[Stored data]
↓

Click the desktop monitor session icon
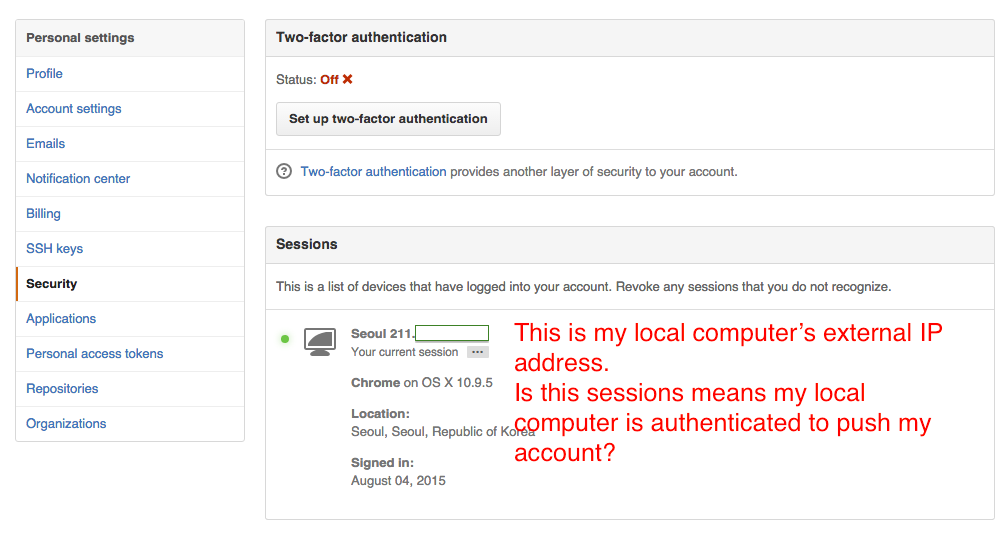Image resolution: width=1005 pixels, height=533 pixels. (x=320, y=342)
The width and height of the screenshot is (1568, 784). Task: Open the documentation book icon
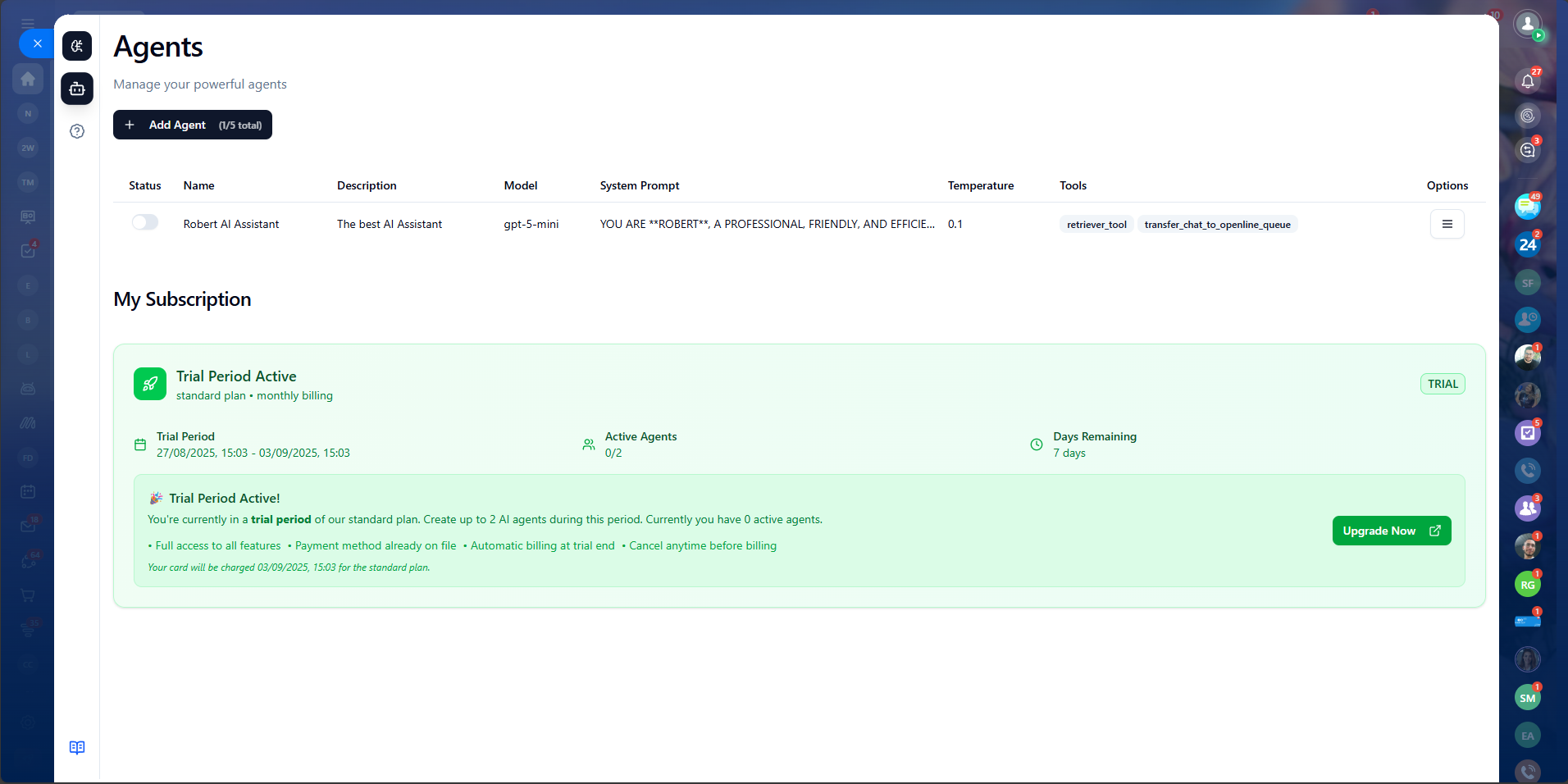[77, 747]
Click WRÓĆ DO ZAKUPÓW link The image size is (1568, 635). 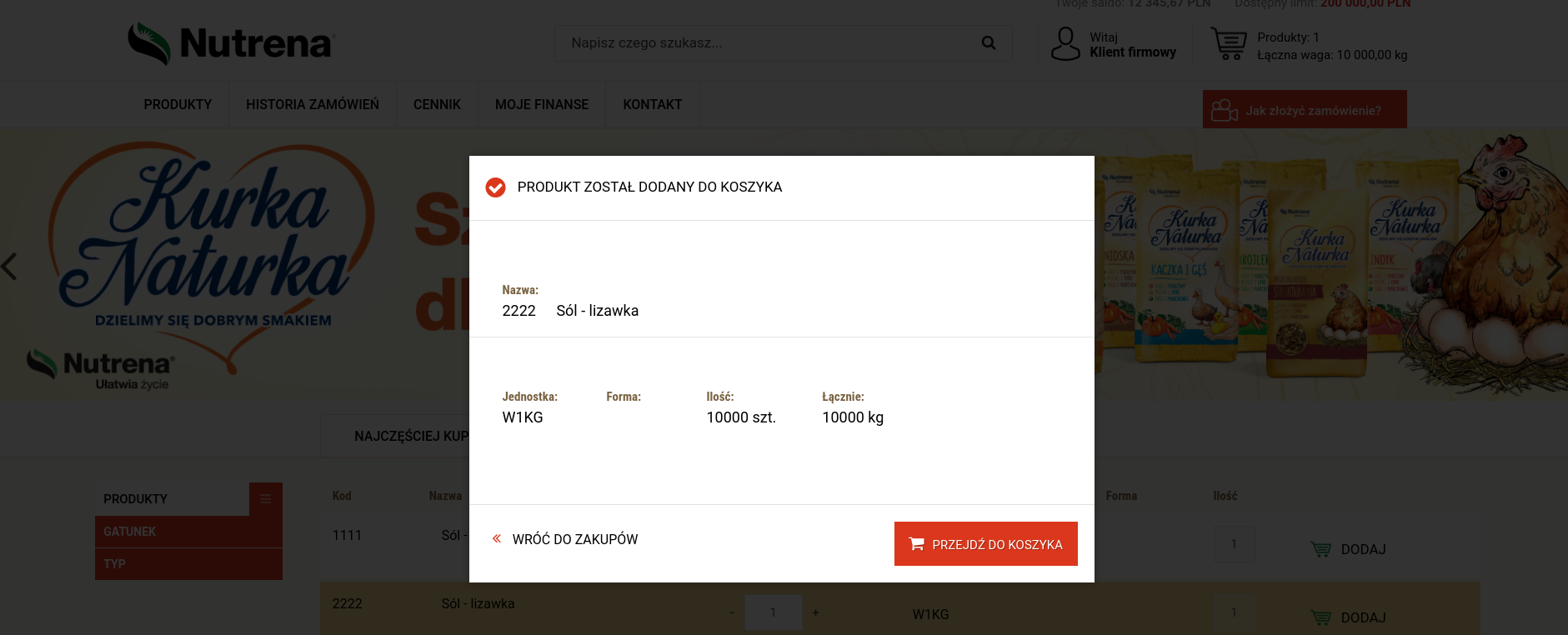point(565,539)
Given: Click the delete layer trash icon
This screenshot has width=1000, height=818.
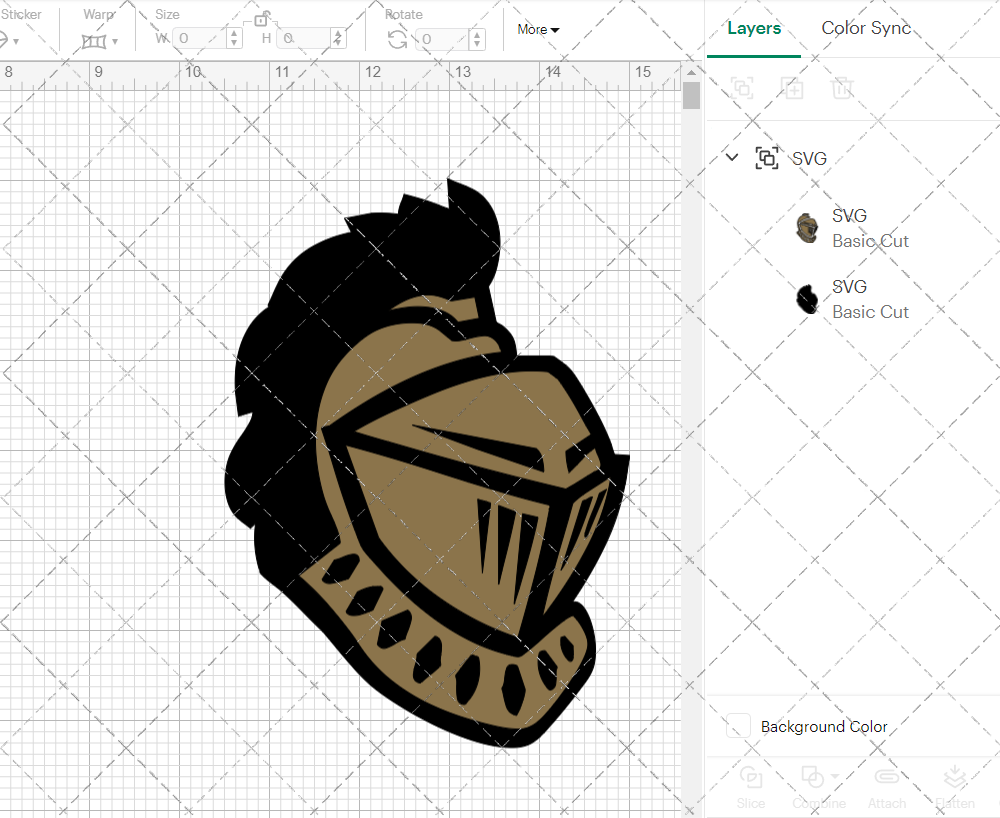Looking at the screenshot, I should click(x=843, y=88).
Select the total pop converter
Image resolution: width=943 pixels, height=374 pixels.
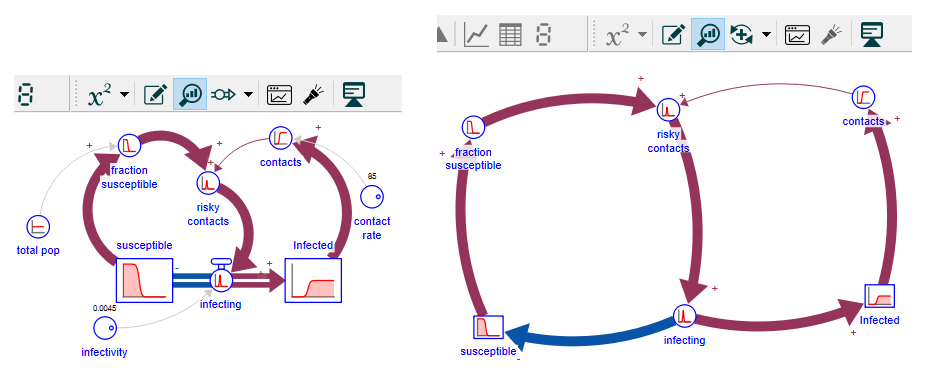tap(38, 227)
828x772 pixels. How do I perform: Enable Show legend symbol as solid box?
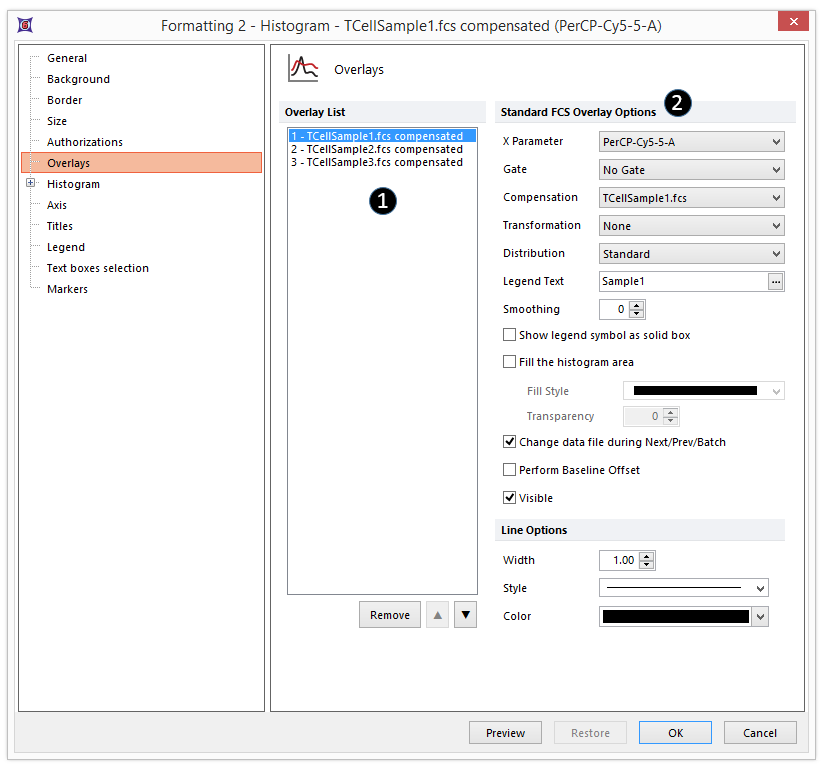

↑

- _DESCRIPTION OF THE TASK_
Nothing but the lines from the one holding "This screenshot has width=1000, height=818." to the end of the entries above should be echoed, exactly and with both ends included; omit the pictures.

- _PROBLEM SOLUTION_
This screenshot has width=1000, height=818.
Looking at the screenshot, I should click(x=843, y=88).
Select the total pop converter
Image resolution: width=943 pixels, height=374 pixels.
tap(38, 227)
828x772 pixels. How do I perform: Enable Show legend symbol as solid box?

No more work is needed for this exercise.